Okay, let’s agree that President Donald J. Trump, aka President Extremely Stable Genius, aka President Great and Unmatched Wisdom,  has every right to provide a nomination for a vacant U.S. Supreme Court seat despite a national election looming around the corner. And there’s certainly nothing in the Constitution or statute law to prohibit Senate Republican Leader Mitch “Root-‘n-Branch’’ McConnell and his GOP co-conspirators from using rank political power to carry this late stage submission home.

Fine.

Let’s also agree then that McConnell’s word isn’t worth dog vomit, that the Louisville lawmaker has neither integrity, a conscience nor a soul and that he is in the process of ruining not one, not two, but three branches of government in an unmitigated power grab that will cast a pall over this once great nation for years to come.

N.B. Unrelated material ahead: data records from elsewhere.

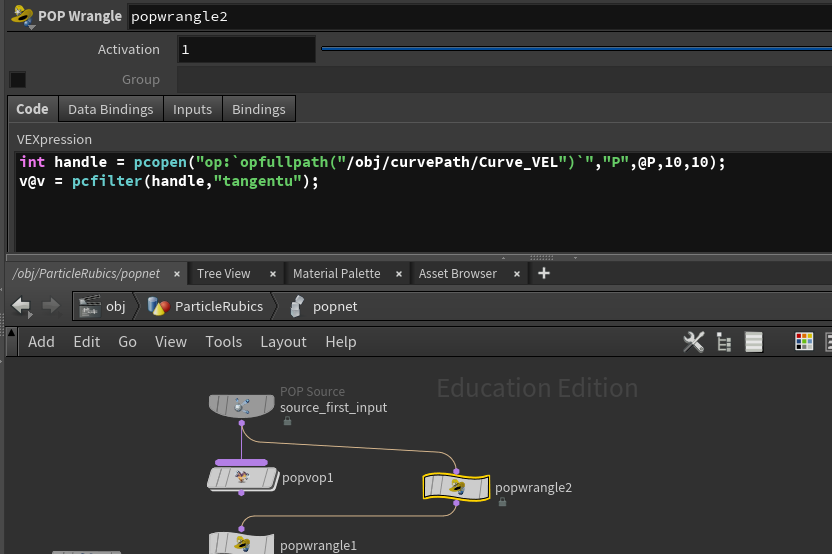Image resolution: width=832 pixels, height=554 pixels.
Task: Select the source_first_input POP Source node
Action: 241,405
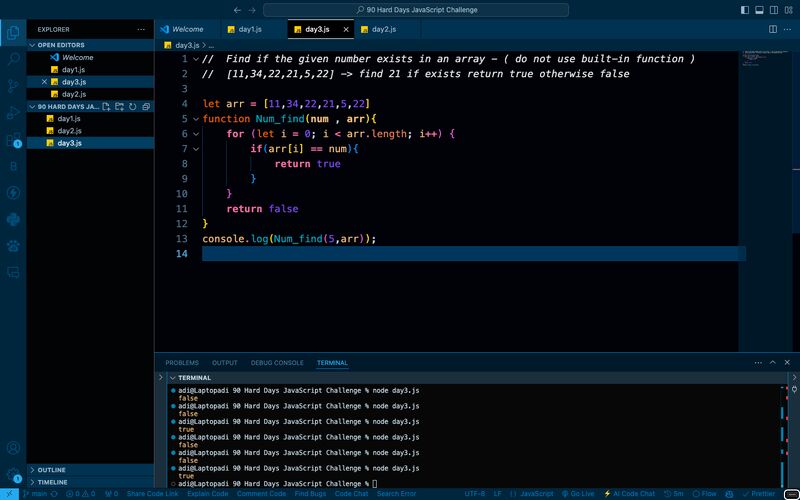Open Run and Debug view
This screenshot has height=500, width=800.
pyautogui.click(x=13, y=112)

The NKyTribune’s Washington columnist Bill Straub served 11 years as the Frankfort Bureau chief for The Kentucky Post. He also is the former White House/political correspondent for Scripps Howard News Service. A member of the Kentucky Journalism Hall of Fame, he currently resides in Silver Spring, Maryland, and writes frequently about the federal government and politics. Email him at williamgstraub@gmail.com

Mitch, in other words, is guiding America’s decline like Slim Pickens atop the atomic bomb in Dr. Strangelove, riding it like a rodeo cowboy, hooting and hollering all the way down.

Then let’s agree that the Republican majority in the Senate is stacked with cowards unwilling to stand up to their misbegotten leader and the right-wing yahoos that fund the campaigns that help them retain the status to which they have become accustomed. There’s lying in politics, no question about that, sometimes it can almost be justified. But the sins these folks keep honking out to justify the indefensible reneging on their commitments is simply breathtaking in scope and a pox on the republic.

Consider:

Back in early 2016, with an election nine months away, Justice Antonin Scalia, a stalwart conservative, died. McConnell, with the body still warm, jumped forward to declare that the Senate Republican majority would refuse to even consider any nomination put forward by then-president Barack Obama, a Democrat.

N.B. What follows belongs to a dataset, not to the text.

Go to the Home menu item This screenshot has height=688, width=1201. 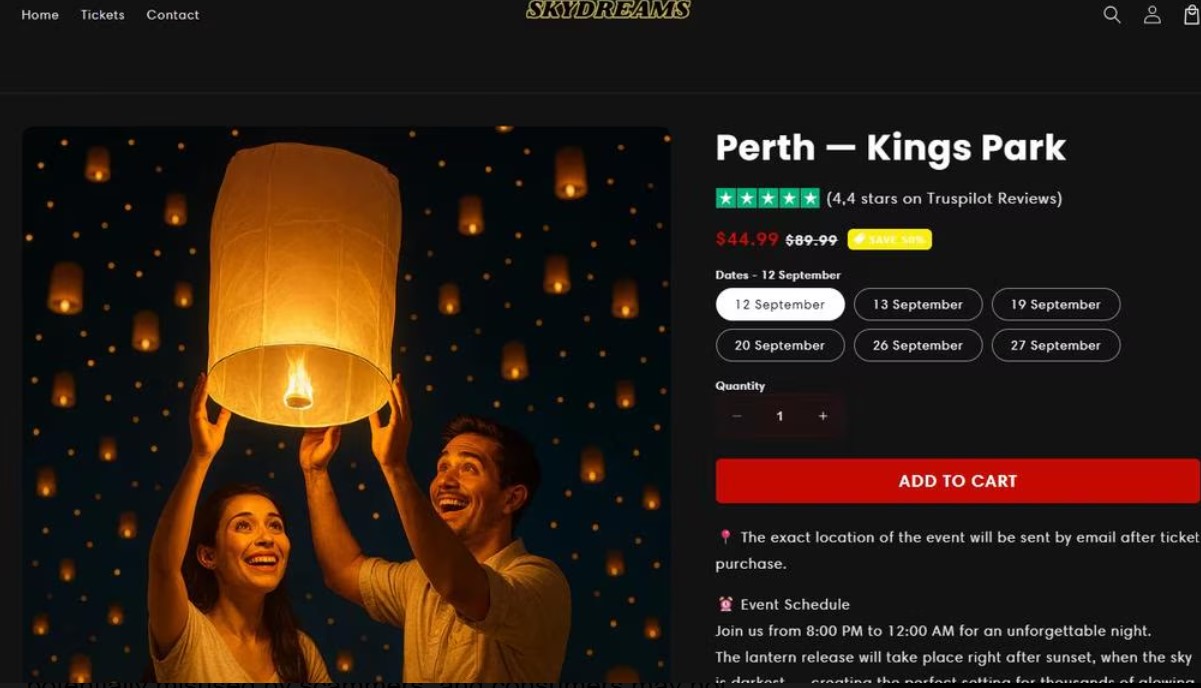40,15
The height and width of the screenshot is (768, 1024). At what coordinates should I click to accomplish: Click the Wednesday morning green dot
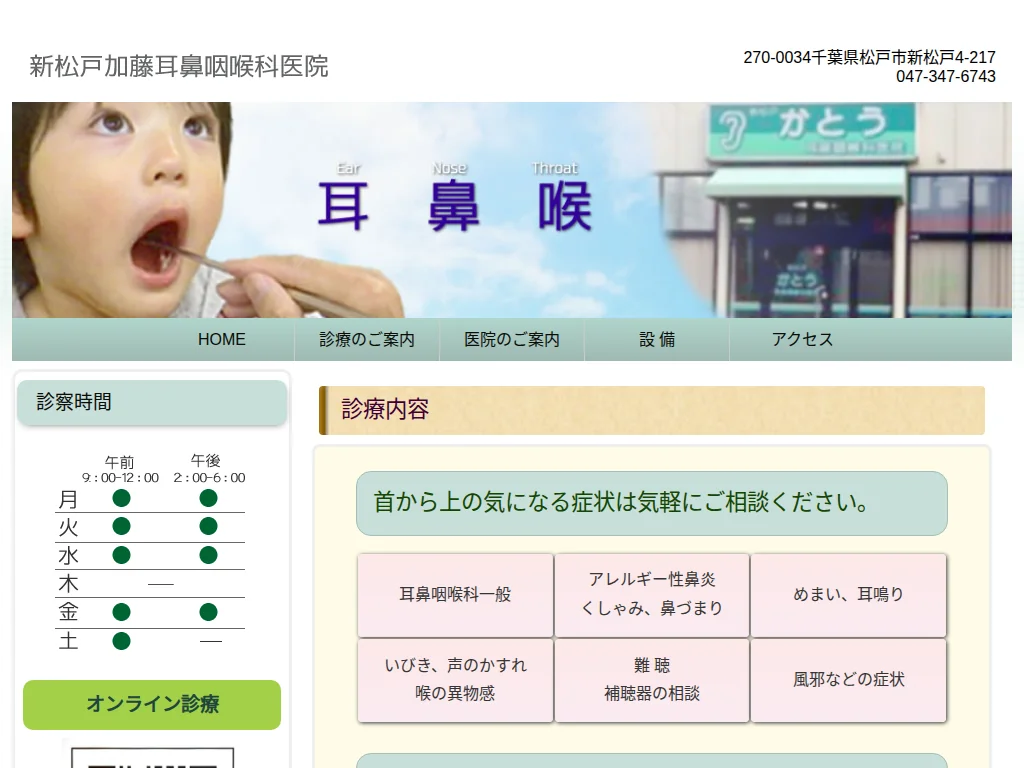point(121,555)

And he stuck to his guns. Obama nominated U.S. Court of Appeals Judge Merrick Garland to fill the Scalia seat, an unquestionably qualified individual, and the Senate refused to schedule so much as a hearing. In justifying his decision, ol’ Root-‘n-Branch said this:

“Given that we are in the midst of the presidential election process, we believe that the American people should seize the opportunity to weigh in on whom they trust to nominate the next person for a lifetime appointment to the Supreme Court.” 

The rest is history. Scalia was eventually replaced by Justice Neil Gorsuch, nominated by a new president, fellow named Trump (God help us all), 14 months after Scalia’s demise, thus preserving the court’s right-wing majority.

Now jump ahead to Sept. 18, 2020, just 46 days before the next presidential election with Trump once again on the ballot. News comes down that Justice Ruth Bader Ginsberg, the court’s most celebrated liberal, had died, creating an opening.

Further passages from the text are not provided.